§ Exercise requirements:
All lines after the one containing "Given: Click the", together with that line itself, should be written out exactly, down to the last line of the entries below.
---- Records for processing
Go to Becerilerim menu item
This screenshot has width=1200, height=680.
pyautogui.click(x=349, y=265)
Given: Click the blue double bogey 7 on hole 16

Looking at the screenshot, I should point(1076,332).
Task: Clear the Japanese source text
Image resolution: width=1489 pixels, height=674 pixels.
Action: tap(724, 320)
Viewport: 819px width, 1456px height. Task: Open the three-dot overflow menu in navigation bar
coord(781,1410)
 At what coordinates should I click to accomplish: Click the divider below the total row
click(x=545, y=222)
--------
§ Solution for this problem:
Given: Click the blue double bogey 7 on hole 16

Looking at the screenshot, I should point(1076,332).
Task: Clear the Japanese source text
Image resolution: width=1489 pixels, height=674 pixels.
Action: tap(724, 320)
Viewport: 819px width, 1456px height. Task: Open the three-dot overflow menu in navigation bar
coord(781,1410)
 At what coordinates should I click to accomplish: Click the divider below the total row
click(x=545, y=222)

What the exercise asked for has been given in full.